Bilimsel Sosyalizmin temellerini oluşturan Marks ve Engels’in yaklaşımlarında bunu görmek mümkündür. Marks, Morgan’ın “Eski Toplum” adlı yayınlandığı kitapta yer bilgileri önemli görmüş ve Engels’e Morgan’ın dile getirdikleri üzerinde bir incelemede bulunarak, kitaba dönüştürmesini istemiştir. Engels’in “Ailenin, Devletin ve Özel Mülkiyetin Kökeni” adlı çalışması böyle ortaya çıkmıştır. Yine 19.yy’da Alman arkeologlarının Ortadoğu’da yaptığı kazılarda, Yunan uygarlığı öncesine ait bulgulara rastlaması, o zamana kadar ki tarih, devlet, uygarlık vb. konularda var olan görüşleri sorgulatmış ve arayışlara neden olmuştur. Bunların sonucu olarak da tarihe ve yaşanmışlıklara dair bilgiler çoğalırken, doğruya yakın görüşlere ulaşılabilmiştir. “Göbekli Tepe” örneğinde olduğu gibi bugün bile, tarihe ilişkin yeni bulgulara ulaşıldığında benzeri tablolarla karşılaşılabilmektedir.
Böyle bir gerçekliğe rağmen Türkiyeli sosyalistlerin, devrimcilerin tarihe ilgisinin bazı teorik belirlemeleri fazla aşamamış olması üzerinde durulması gereken bir husustur. Fakat burada belirtilenlerden yola çıkarak Türkiye’de sosyalistlerin, devrimcilerin, tutarlı araştırmacı bilim insanlarının/tarihçilerinin varlığının reddi de söz konusu değildir. Tarihe yaklaşım ve Türkiye tarihi konusunda Hikmet Kıvılcımlı’nın kayda değer yaklaşımlarını Yine Doğan Avcıoğlu, Çetin Yetkin, Server Tanilli vb. gibi tarihçileri, düşünce insanlarını ve bunların önemini unutmamak gerekir. Ancak bunlarla sınırlı kalmıştır. Türkiye’deki mevcut hiçbir sosyalist hareket görüşlerini temellendirirken bunların tarihle olan bağını kurma gereğini duymamaktadır. Daha çok Osmanlı’nın son dönemi ile başlayan bir tarihi ele alış söz konusudur. Siyasal, sosyal, kültürel vb. konulara dair görüş oluştururken de bunun ötesine geçilmemektedir.

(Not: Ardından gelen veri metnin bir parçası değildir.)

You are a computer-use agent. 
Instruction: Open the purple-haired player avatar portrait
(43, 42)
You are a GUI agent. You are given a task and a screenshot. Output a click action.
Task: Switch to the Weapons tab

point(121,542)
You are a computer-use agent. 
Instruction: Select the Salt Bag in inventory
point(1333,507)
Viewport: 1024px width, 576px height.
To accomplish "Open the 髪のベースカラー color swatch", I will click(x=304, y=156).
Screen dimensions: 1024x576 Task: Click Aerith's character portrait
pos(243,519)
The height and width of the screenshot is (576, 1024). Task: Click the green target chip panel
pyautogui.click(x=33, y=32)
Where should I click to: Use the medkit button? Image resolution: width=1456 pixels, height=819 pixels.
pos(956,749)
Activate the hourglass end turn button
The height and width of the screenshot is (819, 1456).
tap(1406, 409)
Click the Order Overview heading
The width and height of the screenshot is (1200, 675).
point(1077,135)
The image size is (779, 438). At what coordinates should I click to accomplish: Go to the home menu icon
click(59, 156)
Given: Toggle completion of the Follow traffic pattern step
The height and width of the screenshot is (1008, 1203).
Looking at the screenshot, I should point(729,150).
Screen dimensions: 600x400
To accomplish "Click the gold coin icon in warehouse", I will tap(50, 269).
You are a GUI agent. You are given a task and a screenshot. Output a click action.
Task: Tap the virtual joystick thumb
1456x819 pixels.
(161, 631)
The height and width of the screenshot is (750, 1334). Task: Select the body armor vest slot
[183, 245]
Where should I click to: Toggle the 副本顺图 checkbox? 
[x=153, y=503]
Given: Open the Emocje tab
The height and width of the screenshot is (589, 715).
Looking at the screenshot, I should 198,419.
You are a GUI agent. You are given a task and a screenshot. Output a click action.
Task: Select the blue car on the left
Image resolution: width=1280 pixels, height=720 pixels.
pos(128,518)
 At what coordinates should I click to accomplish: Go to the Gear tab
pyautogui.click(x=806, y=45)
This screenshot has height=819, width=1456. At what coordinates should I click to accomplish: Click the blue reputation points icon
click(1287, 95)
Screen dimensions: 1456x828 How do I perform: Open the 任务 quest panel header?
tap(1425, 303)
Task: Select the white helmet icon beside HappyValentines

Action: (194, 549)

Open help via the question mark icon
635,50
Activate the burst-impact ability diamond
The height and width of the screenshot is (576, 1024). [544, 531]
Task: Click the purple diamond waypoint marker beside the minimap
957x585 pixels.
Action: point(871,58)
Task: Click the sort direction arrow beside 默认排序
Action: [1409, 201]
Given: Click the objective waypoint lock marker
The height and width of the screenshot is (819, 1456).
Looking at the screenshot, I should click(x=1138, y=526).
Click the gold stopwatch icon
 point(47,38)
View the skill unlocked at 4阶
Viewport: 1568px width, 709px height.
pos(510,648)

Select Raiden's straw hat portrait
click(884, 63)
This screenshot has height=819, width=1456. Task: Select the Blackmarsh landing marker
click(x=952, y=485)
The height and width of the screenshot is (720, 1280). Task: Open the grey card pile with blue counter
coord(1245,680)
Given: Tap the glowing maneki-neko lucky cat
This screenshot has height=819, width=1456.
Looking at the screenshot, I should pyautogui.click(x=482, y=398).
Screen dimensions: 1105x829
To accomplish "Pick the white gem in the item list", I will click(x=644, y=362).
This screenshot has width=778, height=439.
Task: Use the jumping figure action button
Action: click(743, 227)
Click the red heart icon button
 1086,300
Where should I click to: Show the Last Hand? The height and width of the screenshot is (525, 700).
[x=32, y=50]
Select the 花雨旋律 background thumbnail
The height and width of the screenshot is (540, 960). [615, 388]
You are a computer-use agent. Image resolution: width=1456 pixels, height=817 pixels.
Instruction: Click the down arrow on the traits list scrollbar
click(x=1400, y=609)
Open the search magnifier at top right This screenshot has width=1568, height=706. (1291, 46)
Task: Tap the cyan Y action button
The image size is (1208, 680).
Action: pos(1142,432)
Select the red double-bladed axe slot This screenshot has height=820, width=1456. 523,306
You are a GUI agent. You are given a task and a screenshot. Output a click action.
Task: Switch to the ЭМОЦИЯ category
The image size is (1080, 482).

Türkiyeli sosyalist ve devrimci hareketin tarihe, özellikle de Türklerin tarihine dair bu yaklaşımı ayrıca irdelenmeye muhtaç olsa da, bunu TC’nin ilanıyla oluşturulmaya çalışılan “Türk Tarih Tezi” ve “Güneş Dil Teorisi” ile doğrudan olan bağını da görmek gerekmektedir. Türkiyeli sosyalist ve devrimcilerin “Kemalist aydınlanma” içerisinde almış oldukları ya da yaşadıkları biçimlenmenin de böyle bir sonucun ortaya çıkmasında etkili olduğunu söylemek mümkündür.
“Kemalist aydınlanmanın” kök olarak her ne kadar kaynağı “Avrupa aydınlanmasından” ve onun “ulus devletçi”, “milliyetçi” damarlarından almış olsa da, gelişim zeminini kentlerde bürokrasi ve akademilerde, eğitim kurumlarında bulmuştur. Laik düşünce yapısı, sosyalist, devrimci düşüncelerden daha çok bu zemin içerisinde akademilerde, eğitim kurumlarında ve aydınlar içerisinde gelişip boy vermiştir. Bu düşünce yapısı Laik, sol söylemlere ihtiyaç duyduğunda onları kullanmaktan geri kalmayan Kemalizm’le de direkt ve doğrudan ilişki içerisinde olmuştur. Bu da beraberinde Kemalizm’in tarih ve toplum düşüncesinden etkilenmeleri gibi bir sonuç ortaya çıkarmıştır. Kemalizm’in; kökleri Orta Asya’ya dayalı “Türklük” düşüncesi yerine kökleri Anadolu’ya, Mezopotamya’ya dayalı geliştirdiği “Türklük” düşüncesi de bunlar arasında yerini almıştır. Dikkat edilirse genel olarak Türkiye’deki sosyalist, devrimci vb. hareketlerin formüle ettikleri görüşler hep mevcut TC Devlet sınırları içerisinde kalan düşünceler olmaktadır. Onun ötesine geçemedikleri gibi sorunlara çözüm arayışları da yine bu sınırlar içerisinde kalmaktadır. Böyle olunca hem geçmişe hem de geleceğe dair tutulan projeksiyon da buna göre belirlenmektedir.
Bugüne kadar Türkiye’deki sağcı, milliyetçi, ırkçı faşist düşünce yapısı, Türkiyeli, sosyalistlerin, devrimcilerin, aydınların bu konuda bıraktığı boşluğu, adeta boş bir tarlayı sürer gibi sınırsız bir şekilde kullanmışlardır. Bunun bir sonucu olarak da ortaya çok çarpık bir “Türk” tarihi çıkmıştır. Bu çarpık düşünce yapılanmasının karşıtı oluşmayınca ya da kendini etkili bir konuma getirmeyince, sanki dile getirdikleri doğruymuş, Türklerin geçmişi/tarihe onlara aitmiş, anlattıkları gibiymiş gibi yanılgılar gelişmiş, boy vermiş, sanki doğruymuşçasına kabul görmüştür. Zaman zaman Türkiye’de kendine sol, ya da sosyal demokrat adı veren vb. çevrelerin “gerçek milliyetçilere söylüyoruz” vb. gibi sözcükler kullanıyor olmaları da bunu göstermektedir.
O nedenle de yanılgılı bir tarih yaklaşımı ve tarih anlatımı olduğunu söylemek mümkündür. Bu yanılgıların başında da Türklerin yaşadığı toplumsallığa ve toplumsallığın reddi olan sömürü, egemenlik ve devlete yaklaşım gelmektedir. Adeta toplum olmak reddedilmekte, küçük görülmekte, aşağılanma olarak kabul edilmektedir. Bunun karşısında da sömürü, yağma talan, devlet olma, katliamlar, işgaller kutsanmaktadır. Bugün Türkiye toplumuna tarih deyince bunların anlatılmasında, okullarda bunların öğretilmesi, TV ekranlarında, sinemalarda, kitaplarda, gazete ve dergilerde bunun propagandasının yapılıyor olması da bunun bir göstergesidir.